Barcelona will host the first edition of the Feroe Festival this November, an event designed as a deliberate departure from the excesses of modern mega-festivals. Taking place on 14 and 15 November at Poble Espanyol, the festival will welcome up to 3,500 people per day under a covered marquee in the central square.

Poble Espanyol / WikiCommons

Organiser Albert Puig, a 59-year-old promoter and lifelong music fan, says the concept stems from frustration with sprawling festival grounds and endless line-ups where ‘part of the crowd is more interested in chatting than listening’. Feroe promises the opposite: modest scale, comfortable schedules and a strict focus on live performance.

Tickets cost €55 per day or €99 for the two-day pass, with no added fees. Concerts run from mid-afternoon to midnight, ending early enough to ensure safe access to public transport. Each day will feature three shows, with half-hour breaks in between. There will be no VIP areas, no cashless wristbands, and only a discreet sponsors’ space kept out of sight.

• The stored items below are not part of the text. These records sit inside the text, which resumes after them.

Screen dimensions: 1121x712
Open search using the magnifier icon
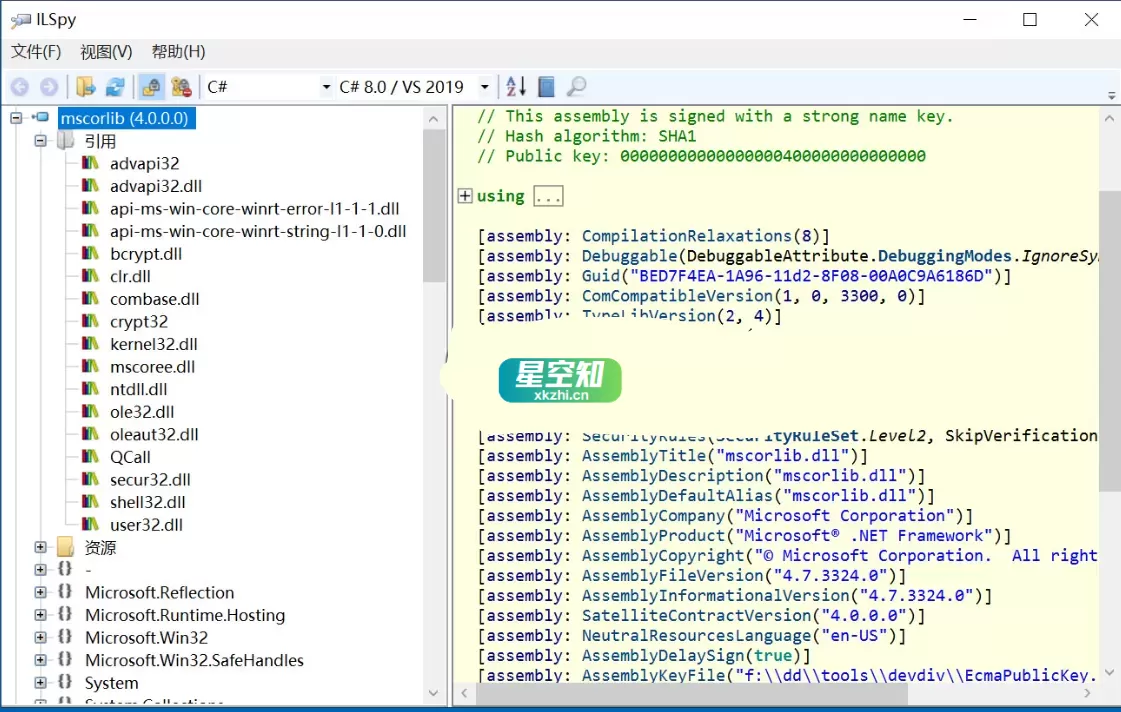tap(576, 86)
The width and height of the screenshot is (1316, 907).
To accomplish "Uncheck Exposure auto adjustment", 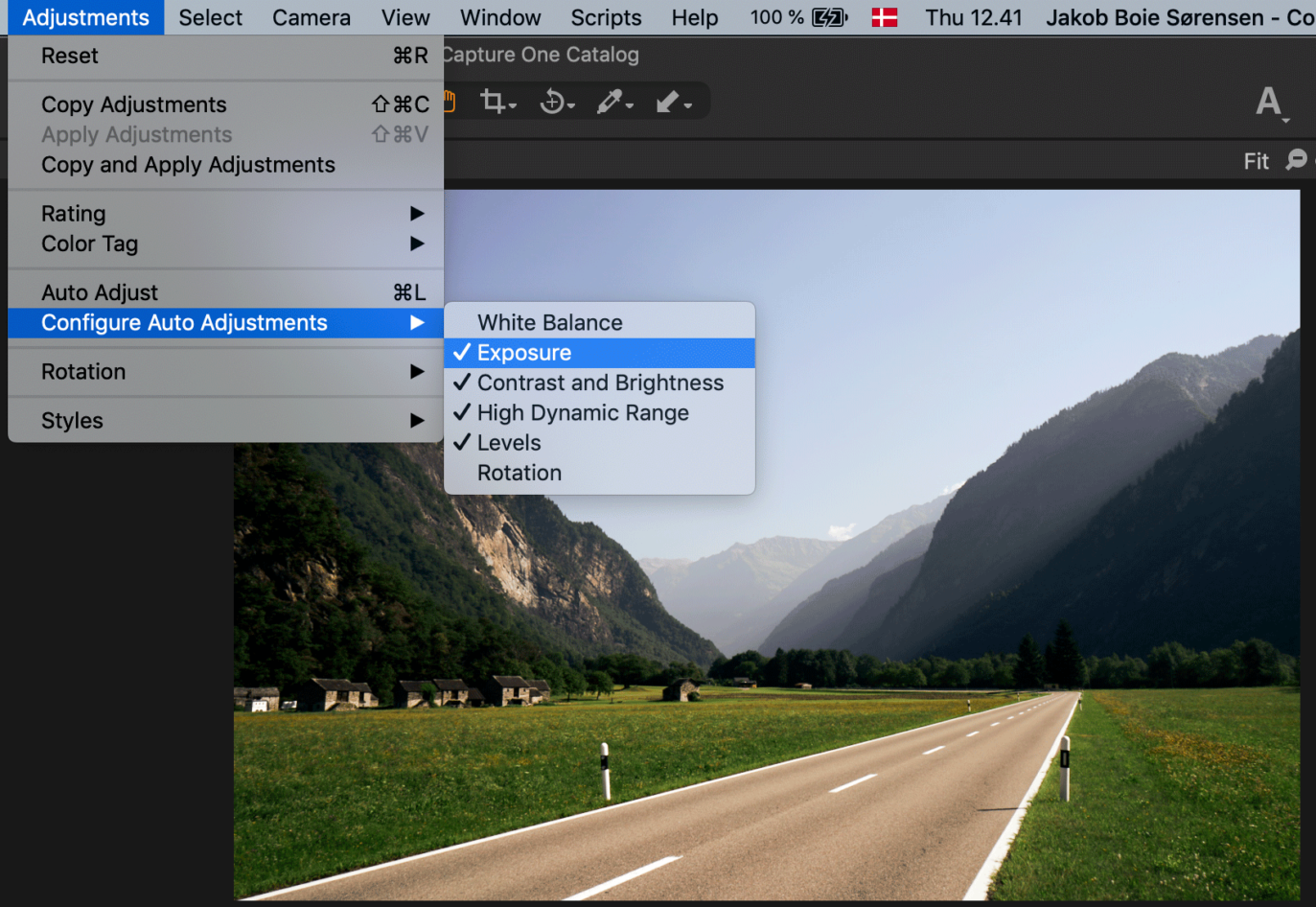I will click(x=524, y=353).
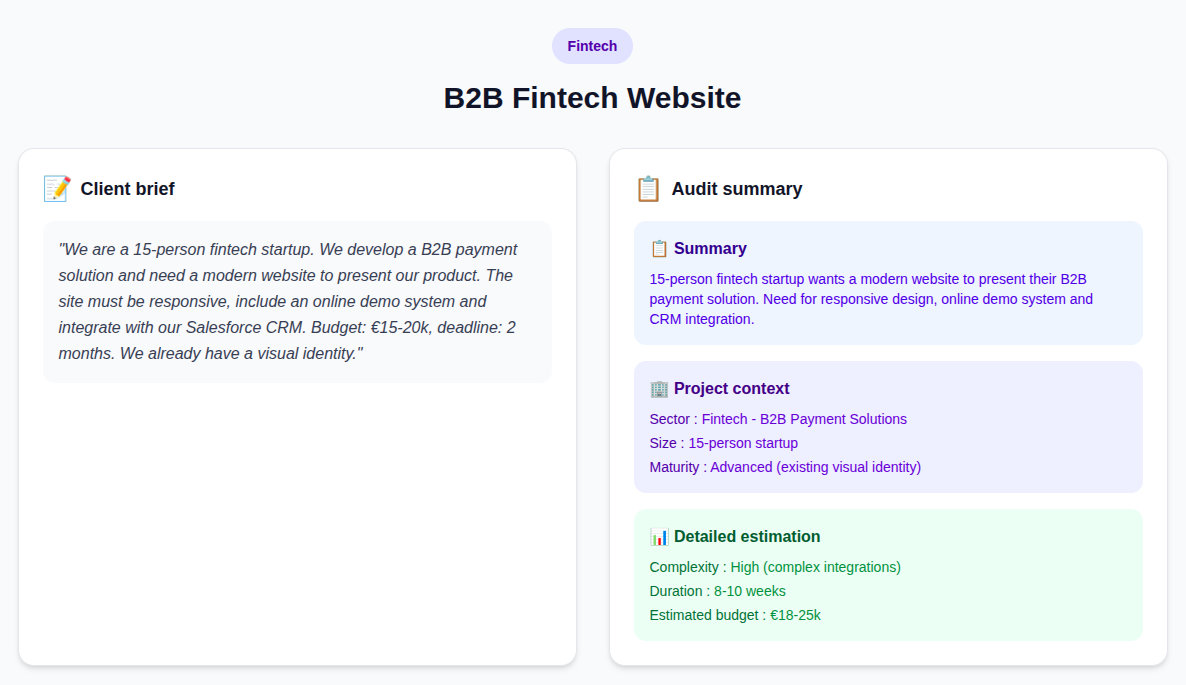Click the Duration: 8-10 weeks line
1186x685 pixels.
718,591

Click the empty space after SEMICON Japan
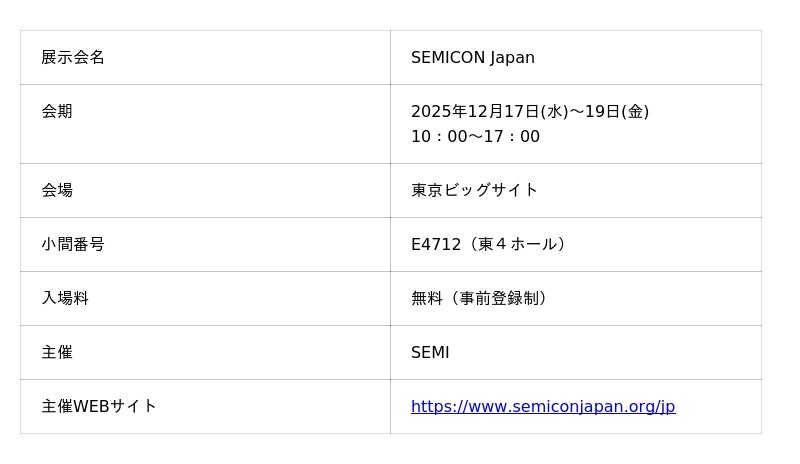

The line-up balances veteran acts with contemporary names. Highlights include The Jayhawks, Squeeze and Nick Lowe & Los Straitjackets, alongside The Tallest Man on Earth, The Weather Station and Valerie June. Several artists, including The Jayhawks and Squeeze, will be making their only Spanish appearances of the year. Stylistically, the programme spans roots rock, country, power-pop and indie folk, with an emphasis on cohesion rather than nostalgia.

Puig insists Feroe is built around one principle: that live music should be the sole attraction. In an industry dominated by commercial add-ons and VIP privileges, the festival positions itself as a refreshing alternative.